Je l’ai dit, la France a combattu et combattra toujours ceux qui cherchent à imposer la violence et l’obscurantisme. Le tribut payé par mon pays il y a quatre ans, lors des attentats de Paris de novembre 2015, nous rappelle tragiquement à ce devoir. S’agissant de Kidal, le Président Macron a récemment rappelé que la souveraineté, l’unité et l’intégrité territoriale du Mali n’étaient pas négociables. Ces principes ont été solennellement consacrés par l’accord signé en 2015 entre le gouvernement et d’anciens rebelles du Nord, qui ont ainsi fait le choix de retrouver le giron de l’Etat malien plutôt que de poursuivre leur funeste entreprise déstabilisatrice. La France n’a d’autre intérêt, au Nord, que l’application de cet Accord, à travers le redéploiement de forces de défense et de sécurité reconstituées, le retour des services publics et des symboles de l’Etat malien, et le lancement de projets de développement au bénéfice des populations. Nous rappelons très régulièrement aux mouvements signataires de l’Accord leurs obligations dans ce cadre.

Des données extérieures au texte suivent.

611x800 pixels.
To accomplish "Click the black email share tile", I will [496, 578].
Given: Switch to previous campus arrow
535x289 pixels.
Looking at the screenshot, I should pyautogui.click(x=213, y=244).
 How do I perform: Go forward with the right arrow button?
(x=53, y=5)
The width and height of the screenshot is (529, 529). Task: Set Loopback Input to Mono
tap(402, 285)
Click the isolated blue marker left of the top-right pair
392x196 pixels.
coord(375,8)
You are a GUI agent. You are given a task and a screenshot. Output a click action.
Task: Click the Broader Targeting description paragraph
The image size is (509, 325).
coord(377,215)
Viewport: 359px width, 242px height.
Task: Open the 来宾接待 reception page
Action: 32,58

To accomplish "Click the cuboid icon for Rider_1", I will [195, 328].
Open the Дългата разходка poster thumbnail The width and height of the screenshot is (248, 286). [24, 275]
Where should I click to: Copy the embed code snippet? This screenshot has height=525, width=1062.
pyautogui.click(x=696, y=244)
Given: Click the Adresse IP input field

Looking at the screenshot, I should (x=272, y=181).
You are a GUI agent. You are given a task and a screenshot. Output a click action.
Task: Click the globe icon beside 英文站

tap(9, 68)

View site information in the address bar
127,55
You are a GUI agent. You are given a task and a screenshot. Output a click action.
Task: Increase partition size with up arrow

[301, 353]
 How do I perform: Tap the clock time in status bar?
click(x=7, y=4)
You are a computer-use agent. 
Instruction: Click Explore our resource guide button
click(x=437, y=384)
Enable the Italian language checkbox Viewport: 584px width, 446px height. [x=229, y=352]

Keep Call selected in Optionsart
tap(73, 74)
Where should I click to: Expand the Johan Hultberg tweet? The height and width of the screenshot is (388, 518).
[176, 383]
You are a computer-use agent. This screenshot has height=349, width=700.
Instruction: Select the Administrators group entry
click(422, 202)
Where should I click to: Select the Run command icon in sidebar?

Dans le communiqué du 15 novembre, vous affirmiez votre engagement « aux côtés du Mali et ses voisins, au service du retour de la paix et de la stabilité au Sahel ». Si ces manifestations prennent de l’ampleur et s’étendent sur toute l’étendue du territoire national dans les prochains jours, semaines ou mois, la France, sera-t-elle amenée à revoir sa position dans le pays ?

Nous sommes profondément attachés au caractère souverain des décisions des autorités maliennes pour ce qui concerne leur pays. Nous avons entendu l’appel, maintes fois répété, des chefs d’État de la région à une mobilisation accrue de la communauté internationale en appui au Sahel. C’est dans cet esprit que nous souhaitons inscrire notre action, comme en témoigne l’annonce d’un Partenariat pour la sécurité et la stabilité au Sahel au G7 de Biarritz l’été dernier. Ce Partenariat a vocation à mettre en cohérence l’ensemble des initiatives régionales et internationales en consacrant un effort particulier sur les questions de sécurité intérieure et de justice.

Un message à l’endroit des Maliens?

J’appellerai mes amis maliens, dont beaucoup d’ailleurs nous envoient régulièrement des marques de soutien ou de sympathie, à distinguer la réalité de la désinformation, à faire la part entre les faits et les rumeurs, car ce sont précisément ces rumeurs qu’essaient d’instiller sournoisement des groupes comme Al Qaïda et l’Etat islamique, afin de désunir les amis du Mali qui les combattent. Ne nous trompons pas d’ennemi.